Pulmonary disease can be staged according to abnormalities found on routine chest roentgenograms: stage 0--normal chest radiograph; stage 1--bilateral hilar adenopathy without pulmonary infiltrates; stage 2--bilateral hilar adenopathy with pulmonary infiltrates; stage 3--pulmonary infiltrates without the presence of hilar adenopathy; and stage 4--fibrotic bands, bullae, hilar retraction, bronchiectasis, and/or diaphragmatic tenting. Pulmonary impairment may manifest as restrictive lung disease with a decreased DLCO on pulmonary function testing, or as hypoxemia at rest or during exercise. Serial PFTs may be used to follow disease progression or response to therapy.

The diagnosis of sarcoidosis is made clinically based on symptoms, radiographic findings, and biopsy specimens with a lack of infectious etiology. Patients with Lofgren's syndrome need no further work up and can proceed to treatment or surveillance.
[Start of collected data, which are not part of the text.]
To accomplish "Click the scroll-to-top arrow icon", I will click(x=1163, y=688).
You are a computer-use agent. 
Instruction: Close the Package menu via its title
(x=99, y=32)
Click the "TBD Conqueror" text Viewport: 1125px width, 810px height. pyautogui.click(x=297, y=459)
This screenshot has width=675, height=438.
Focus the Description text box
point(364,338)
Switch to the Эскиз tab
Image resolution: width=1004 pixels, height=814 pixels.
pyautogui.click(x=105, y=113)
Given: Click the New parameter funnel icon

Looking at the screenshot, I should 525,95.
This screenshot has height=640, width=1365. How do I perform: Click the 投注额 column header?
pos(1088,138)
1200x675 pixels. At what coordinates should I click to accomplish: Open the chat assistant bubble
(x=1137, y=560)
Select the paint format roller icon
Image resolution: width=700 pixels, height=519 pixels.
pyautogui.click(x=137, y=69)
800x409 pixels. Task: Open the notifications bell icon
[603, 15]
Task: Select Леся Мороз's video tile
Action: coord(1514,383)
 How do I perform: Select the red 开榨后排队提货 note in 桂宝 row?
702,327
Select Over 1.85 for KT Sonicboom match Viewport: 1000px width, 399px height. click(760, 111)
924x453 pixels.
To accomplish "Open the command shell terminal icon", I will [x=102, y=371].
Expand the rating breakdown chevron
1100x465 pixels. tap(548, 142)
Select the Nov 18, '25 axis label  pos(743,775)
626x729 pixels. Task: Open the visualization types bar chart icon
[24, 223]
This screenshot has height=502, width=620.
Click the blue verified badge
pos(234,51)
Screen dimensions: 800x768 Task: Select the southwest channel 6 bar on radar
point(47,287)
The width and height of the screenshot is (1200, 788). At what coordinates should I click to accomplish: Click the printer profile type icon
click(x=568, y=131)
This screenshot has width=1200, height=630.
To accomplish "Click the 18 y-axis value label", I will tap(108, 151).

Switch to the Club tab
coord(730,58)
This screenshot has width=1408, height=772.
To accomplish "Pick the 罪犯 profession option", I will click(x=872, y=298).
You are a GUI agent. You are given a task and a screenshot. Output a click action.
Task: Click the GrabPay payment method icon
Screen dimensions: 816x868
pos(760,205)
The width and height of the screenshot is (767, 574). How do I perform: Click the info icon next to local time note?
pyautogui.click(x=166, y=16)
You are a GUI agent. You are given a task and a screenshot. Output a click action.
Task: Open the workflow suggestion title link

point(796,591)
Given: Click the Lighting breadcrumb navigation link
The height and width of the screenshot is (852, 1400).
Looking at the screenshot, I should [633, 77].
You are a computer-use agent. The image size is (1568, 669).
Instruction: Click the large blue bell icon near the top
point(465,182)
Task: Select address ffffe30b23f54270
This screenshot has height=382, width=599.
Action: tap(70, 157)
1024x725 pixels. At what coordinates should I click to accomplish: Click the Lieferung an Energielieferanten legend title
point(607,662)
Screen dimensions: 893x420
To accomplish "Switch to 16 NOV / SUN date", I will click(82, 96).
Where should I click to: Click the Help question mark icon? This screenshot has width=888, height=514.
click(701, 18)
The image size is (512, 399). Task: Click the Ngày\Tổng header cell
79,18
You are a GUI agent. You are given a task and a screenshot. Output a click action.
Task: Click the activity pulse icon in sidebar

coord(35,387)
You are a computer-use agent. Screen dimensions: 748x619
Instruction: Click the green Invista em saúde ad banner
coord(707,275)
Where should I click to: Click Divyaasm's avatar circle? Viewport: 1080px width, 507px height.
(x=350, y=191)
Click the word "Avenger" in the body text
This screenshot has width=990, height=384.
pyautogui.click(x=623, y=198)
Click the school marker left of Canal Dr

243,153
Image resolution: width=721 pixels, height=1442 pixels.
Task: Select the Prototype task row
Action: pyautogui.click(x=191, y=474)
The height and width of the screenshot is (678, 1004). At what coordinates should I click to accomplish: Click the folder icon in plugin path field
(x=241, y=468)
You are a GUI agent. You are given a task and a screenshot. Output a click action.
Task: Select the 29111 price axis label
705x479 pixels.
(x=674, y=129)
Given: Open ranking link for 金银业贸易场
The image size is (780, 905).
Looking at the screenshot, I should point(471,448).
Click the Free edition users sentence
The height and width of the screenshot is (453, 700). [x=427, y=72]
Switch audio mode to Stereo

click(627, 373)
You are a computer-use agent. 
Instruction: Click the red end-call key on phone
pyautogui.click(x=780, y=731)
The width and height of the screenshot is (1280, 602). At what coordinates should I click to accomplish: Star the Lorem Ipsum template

In cases without Lofgren's syndrome, biopsy tissue should be obtained from affected organs. Biopsy of skin nodules, when present, are easily obtainable; however, biopsies should not be done on erythema nodosum or erythema multiforme because they do not contain granulomas. Transbronchial biopsy is the procedure of choice when skin lesions are not present; however, in stage 1 disease, mediastinoscopy may be necessary. Other potential biopsy sites include the conjunctival sac, parotid glands, lacrimal glands or , less commonly, the liver. If none of the above secondary sites show disease involvement and transbronchial biopsy is not diagnostic, mediastinoscopy, endoscopic guided intrathoracic lymph node biopsy or open lung biopsy should be considered. Cultures and special stains for mycobacterium and fungi should be performed on all biopsy specimens to exclude other causes for granulomatous disease. The diagnosis of sarcoidosis should not be made even if the pathology of biopsied tissues is consistent with noncaseating granulomas until other potential etiologies of granulomas has been excluded. The differential should include fungal diseases, mycobacterial infections, beryllium disease, Wegeners granulomatosis, primary biliary cirrhosis, rheumatoid arthritis, pulmonary abscess, bronchogenic cyst, amyloidosis, parasitic infections, and malignancy.

An elevated serum angiotensin-converting enzyme (ACE) is found in 60% of patients with sarcoid, ACE levels may imply disease activity but are not diagnostic, sensitive or specific. In fact, since many other conditions are associated with an elevated serum ACE level, this test is not helpful in the workup of this disorder. Other conditions associated with an elevation of the serum ACE are Gauchers disease, leprosy, lymphangiomyomatosis, diabetes mellitus with retinopathy, hepatic cirrhosis, hyperthyroidism, and silicosis.

The first step in treatment is to effectively determine which patients merit therapy. Treatment of patients with lung involvement remains a controversial issue as to which patients require therapy. Asymptomatic patients with stage 1 disease without extrapulmonary involvement do not warrant therapy. These patients should be followed with serial chest radiographs and pulmonary function testing. Worsening disease as evidenced by the above-mentioned parameters may necessitate therapy. Patients whose symptoms include only fever and joint pains may respond to treatment with NSAIDs.  When there is doubt as to how best to proceed, involving a specialist trained in the treatment of sardcoid patients may be prudent. Steroids are considered highly effective. Other agents used include hydroxychloroquine, methotrexate, and azathioprine.